Let $C$ be a curve defined parametrically as $x=a\cos^3\theta$ and $y=a\sin^3\theta$, where $0\leq \theta \leq\pi/2$. Determine a point $P$ on $C$ such that the tangent at $P $ is parallel to the chord joining the points $(a,0)$ and $(0,a)$.
I have tried to show it by using mean value theorem. This function is continuous and differentiable on $0\leq \theta \leq\pi/2$. So by Lagrange mean value theorem, there exists $\theta_1; 0\leq \theta_1 \leq\pi/2 $ such that $\left(\frac{dy}{dx}\right)_{ \theta_1}=\frac{y(\pi/2)-y(0)}{a-0}\implies -\tan\theta_1=\frac{a-0}{a-0}=1$. I don't know whether my approach is true or not.
As karakfa notes, you could simply see this by symmetry, but you seem to want a more formal approach.
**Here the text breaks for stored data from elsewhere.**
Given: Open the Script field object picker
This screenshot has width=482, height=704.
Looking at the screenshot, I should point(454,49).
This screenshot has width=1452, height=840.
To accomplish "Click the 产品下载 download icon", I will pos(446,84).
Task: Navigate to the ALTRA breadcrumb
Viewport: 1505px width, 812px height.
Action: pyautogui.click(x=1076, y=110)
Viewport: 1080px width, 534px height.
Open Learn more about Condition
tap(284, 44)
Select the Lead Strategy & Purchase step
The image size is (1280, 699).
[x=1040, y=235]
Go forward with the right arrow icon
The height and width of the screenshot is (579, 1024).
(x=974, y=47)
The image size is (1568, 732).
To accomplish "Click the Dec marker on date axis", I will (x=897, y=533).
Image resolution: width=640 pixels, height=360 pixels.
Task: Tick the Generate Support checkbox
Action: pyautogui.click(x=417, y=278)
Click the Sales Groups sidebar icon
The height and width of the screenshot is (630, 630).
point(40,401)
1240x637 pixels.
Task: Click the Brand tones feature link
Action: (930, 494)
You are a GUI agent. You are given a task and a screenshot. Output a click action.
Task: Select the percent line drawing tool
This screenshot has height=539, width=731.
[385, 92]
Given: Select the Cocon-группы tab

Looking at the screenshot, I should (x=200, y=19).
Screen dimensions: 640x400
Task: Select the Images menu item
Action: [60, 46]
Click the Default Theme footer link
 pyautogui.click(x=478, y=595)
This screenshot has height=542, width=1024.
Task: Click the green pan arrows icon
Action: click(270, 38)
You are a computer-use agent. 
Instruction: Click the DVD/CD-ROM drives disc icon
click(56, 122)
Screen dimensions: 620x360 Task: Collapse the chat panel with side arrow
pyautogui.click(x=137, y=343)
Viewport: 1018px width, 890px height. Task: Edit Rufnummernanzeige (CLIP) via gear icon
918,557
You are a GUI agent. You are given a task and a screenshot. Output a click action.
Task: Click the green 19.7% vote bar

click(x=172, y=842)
The parametric derivative is in this case given as $$\frac{3a\cos \theta \sin^2 \theta}{-3a\cos^2 \theta \sin \theta}=-\tan\theta.$$
Since the line between your two points has slope $-1$, we find $\theta$ s.t. $$-\tan\theta=-1 \implies\theta= \frac{\pi}{4}+\pi n, \quad n\in\mathbb{Z},$$
so the solution you are looking for is $$\theta=\frac{\pi}{4}.$$